Assignment
Only the pictures are to be left out; please reproduce everything else in the data exactly.

Material supplied
—————

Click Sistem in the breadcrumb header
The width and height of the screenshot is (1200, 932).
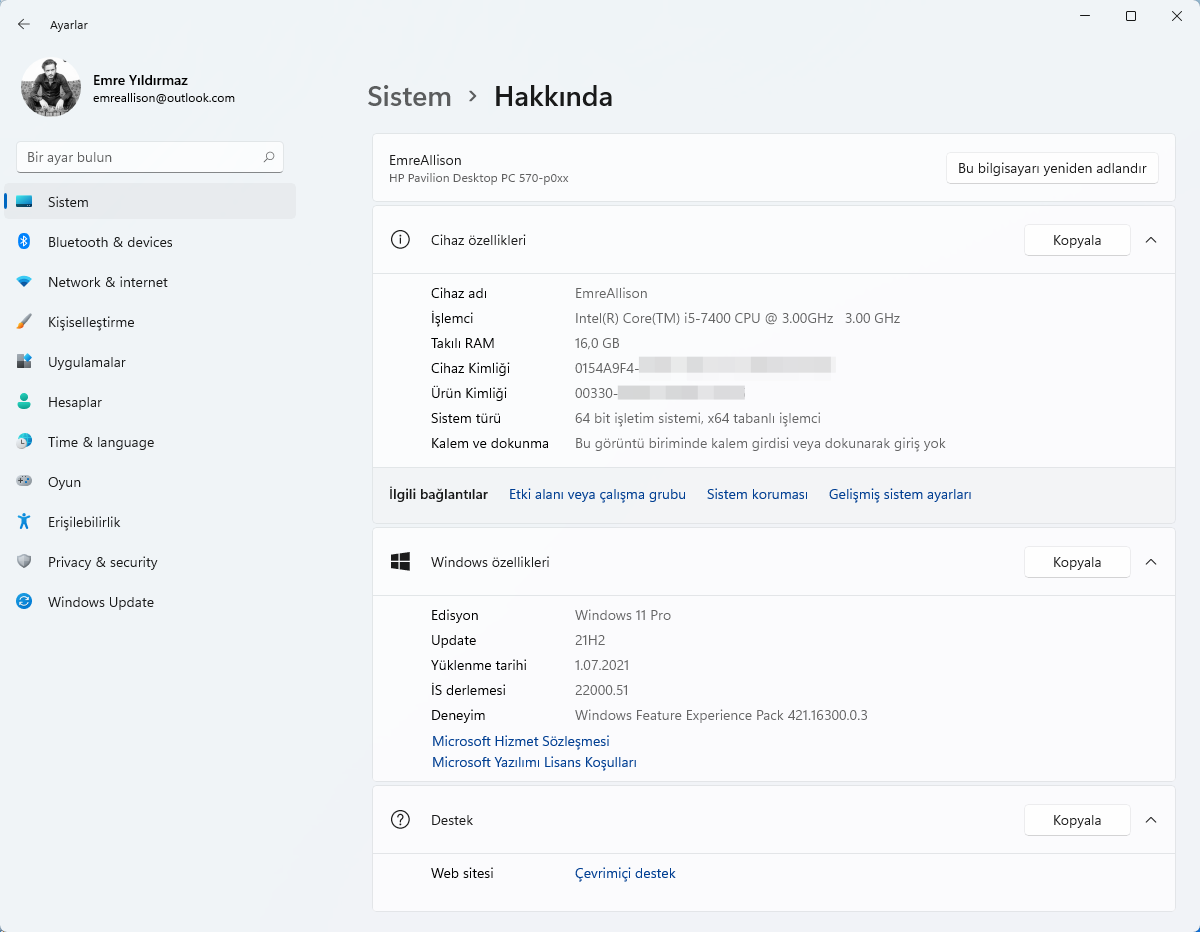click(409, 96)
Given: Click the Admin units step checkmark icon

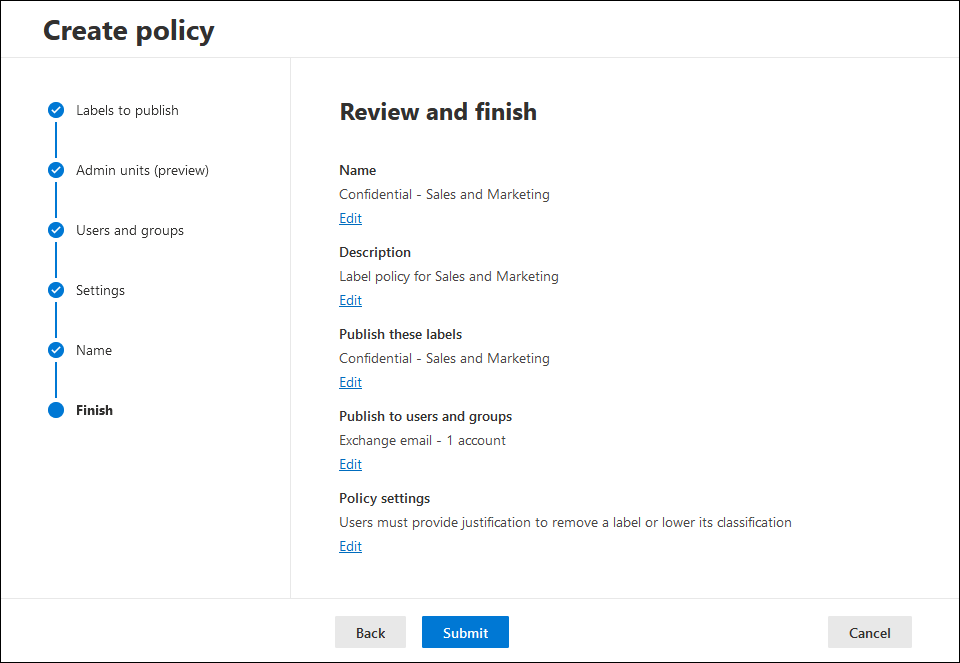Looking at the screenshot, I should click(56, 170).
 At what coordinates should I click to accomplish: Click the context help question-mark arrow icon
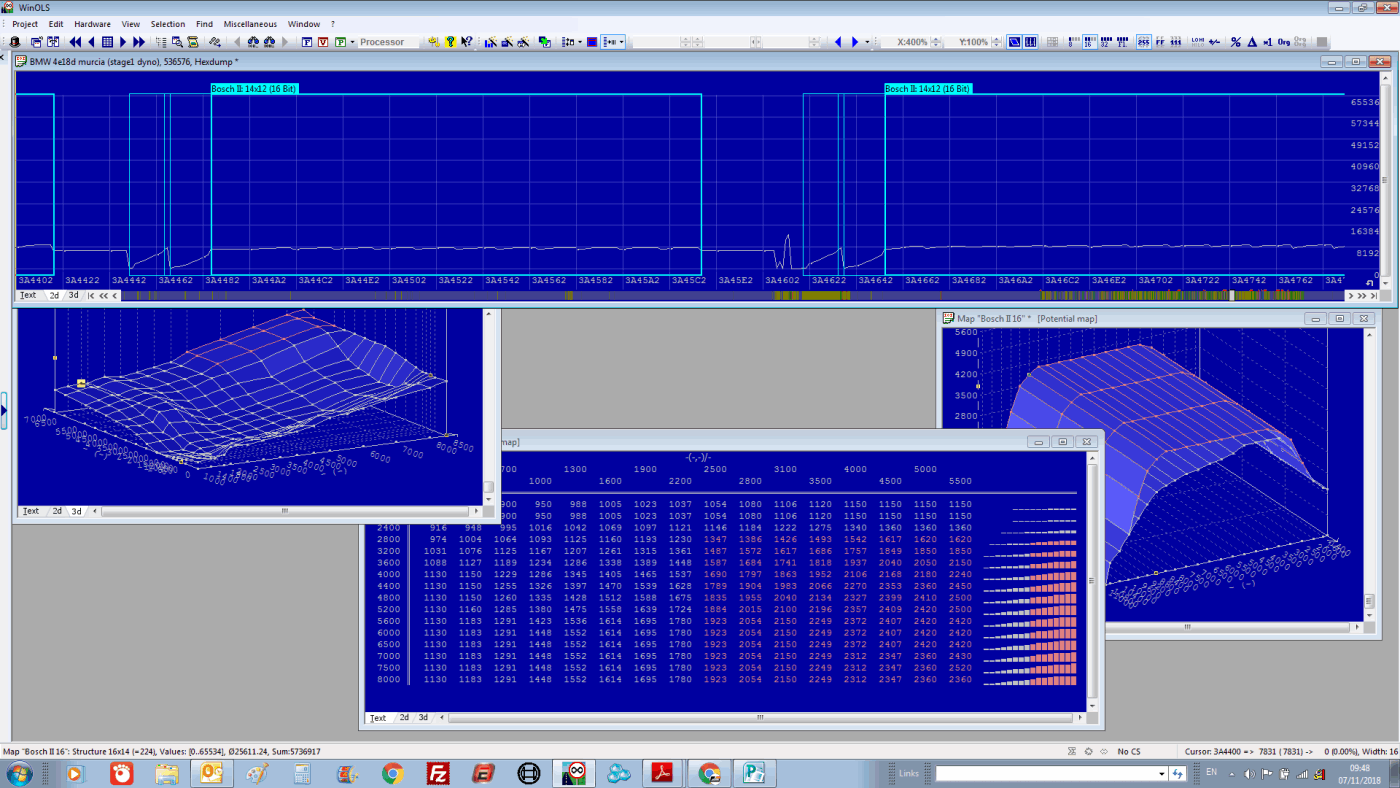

—————

Task answer
Click Sistem in the breadcrumb header
The width and height of the screenshot is (1200, 932).
click(409, 96)
Given: Click the Admin units step checkmark icon

Looking at the screenshot, I should click(56, 170).
 At what coordinates should I click to accomplish: Click the context help question-mark arrow icon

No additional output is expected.